Short task 1: In the interview about early music memories, condense the paragraph beginning "Then I moved to Kansas City" into a short bulleted list that keeps its main facts.
Short task 2: From the interview about early music memories, reproduce word for word the passage from "The most important" up to and including "was an inspiration.".
Short task 3: Write the next part of the interview about early music memories, picking up after its last line.

Source passage:
◇ ◇ ◇ ◇ ◇ ◇ ◇

What is your introduction into music? What are some of your first memories?

The most important moment I can think of is when I moved from the Midwest to New Hampshire. I was 8 years old. There, I had some friends that started a tape label. We started collecting sounds from a boombox at school or at each other's houses. We'd use clips from records, television, video games, and Mad Magazine. B. Kliban's Never Eat Anything Bigger Than Your Head was an inspiration.

It was adolescent humor. We wanted to collect and have this because there wasn't the internet at the time. Whatever was on the tape was the gold. When I moved back to the Midwest we kept the tape exchange going. The series was called Weird Mix, each had its own title. Weird Mix Goes to the Shoe Store, Weird Mix Edits Total Chaos, and so on.

I met some other friends in the Midwest around the time I was 10 or 11 and we started to develop bands, commercials and interviews that were all fake. It was in our universe and I got to do the artwork for it. I think we had about 11 volumes and then it fizzled off. Some of my friends started playing real instruments and joined bands.

Then I moved to Kansas City to study graphic design and it was there that I started to go to underground shows. There was a jazz scene that was incredible. There were currents of experimental music coming and going across the United States. It was abrasive, intense, creative music. It started to morph my brain into what possibly could be and how to be more involved in that.

I've always been into sampling at that early age. Once I figured out how to apply that into a live element it got exciting. I started thinking about collaborating with people in different ways. You could put these battery powered amps out in the alleyway and have a show.

 

What was some of the equipment did you use when you were a kid to record?

At that time Home Alone was going off. Talkboys were portable handheld recorders that you'd you use with a regular sized tape. You could swap it into a boombox. There were cool effects like slowing the volume down.

 

Did your parents have any influence on you growing up?

◇ ◇ ◇ ◇ ◇ ◇ ◇

Extracted entries:
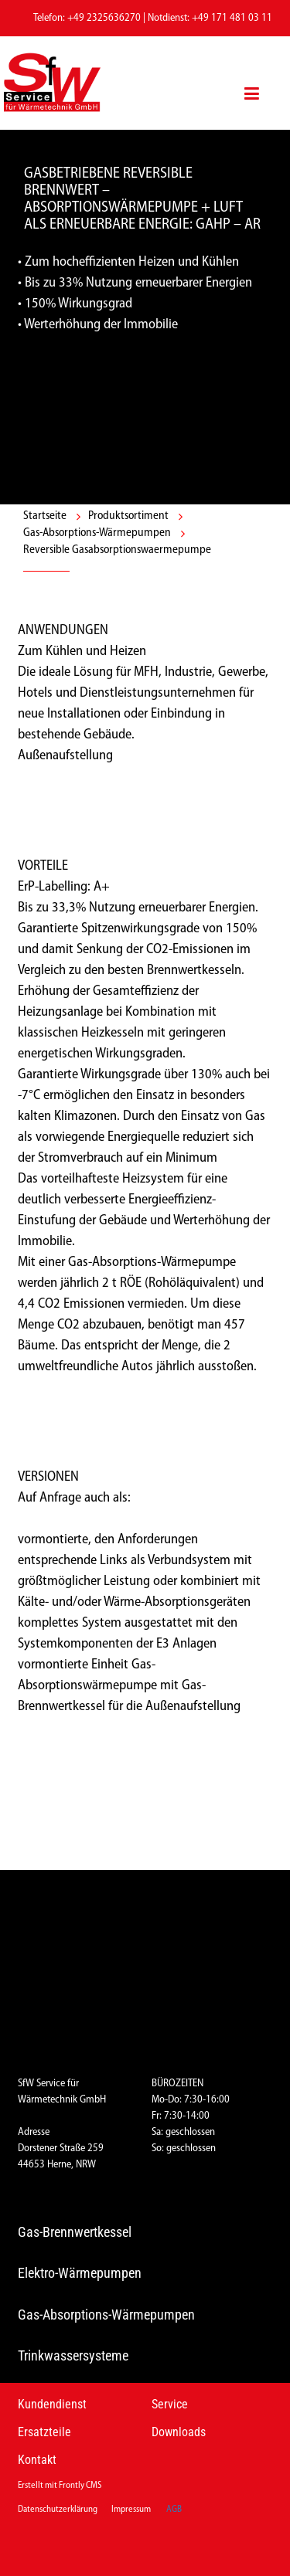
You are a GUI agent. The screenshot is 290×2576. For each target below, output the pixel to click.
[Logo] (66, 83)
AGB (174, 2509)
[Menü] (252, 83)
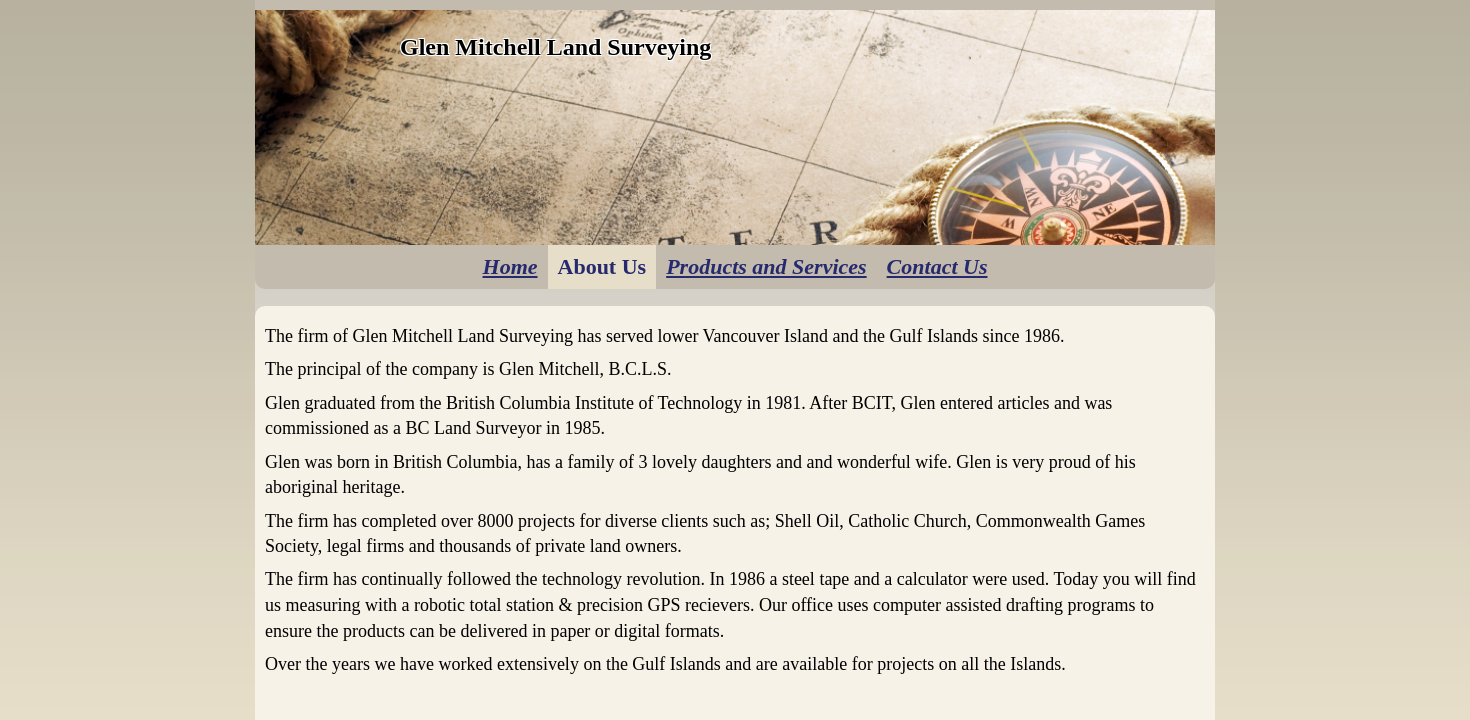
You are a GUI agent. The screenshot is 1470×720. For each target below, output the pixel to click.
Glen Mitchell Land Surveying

◇ ◇ ◇ ◇ ◇ ◇ ◇

Output 1:
- I moved to Kansas City to study graphic design and began going to underground shows.
- The city had an incredible jazz scene.
- Abrasive, intense, creative experimental music was moving back and forth across the United States.
- It reshaped my sense of what music could be and how I could get more involved.

Output 2:
The most important moment I can think of is when I moved from the Midwest to New Hampshire. I was 8 years old. There, I had some friends that started a tape label. We started collecting sounds from a boombox at school or at each other's houses. We'd use clips from records, television, video games, and Mad Magazine. B. Kliban's Never Eat Anything Bigger Than Your Head was an inspiration.

Output 3:
I was a kid in the mid 80s, there was residue of their collection in the 70s. I remember looking at artwork from an Elton John record. It looked like a really scary creature on it. It was really psychedelic. I was into the artwork more than the music at that point. They weren't really listening to records at that point. It was tapes and CDs.

 

What was the underground scene like in Kansas City while you were there?

I worked at the Linda Hall Library. It was a non profit library that was founded by the Hall family to make Hallmark cards. It's located in the middle of the campus but privately owned. It's this massive crazy labyrinth, it's one of the largest collections of science documents in the world. I worked in the basement there. I was a page so I had to go find some strange science document that had to be brought up to document services to be xeroxed to be sent off to NASA or wherever.

Document services had a few cats that had been there since the 80s and they were into experimental industrial music. They asked if we had checked out Peter Christopherson, Hunting Lodge, or Throbbing Gristle. I was familiar with Ministry and some of the Wax Trax! label but this was more obscure stuff. Big Black and really nutso stuff. I got turned on to some of that. Those guys had been going to shows around the area like Tulsa, Kansas City, and St. Louis.

A friend of mine had started a gallery called Your Face with a few of their friends and they started having interesting shows. Black Dice when they were in Beaches and Canyons phase, Wolf Eyes, Neil Burke from Men's Recovery Project. There was this real offshoot project called Broken Spindles. The Shun, which was a few peers of mine. Lightning Bolt. All these bands were coming through on a DIY level. It was a very wild time. Shows were crazy and bizarre, dangerous.

 

What was one of the craziest shows you went to?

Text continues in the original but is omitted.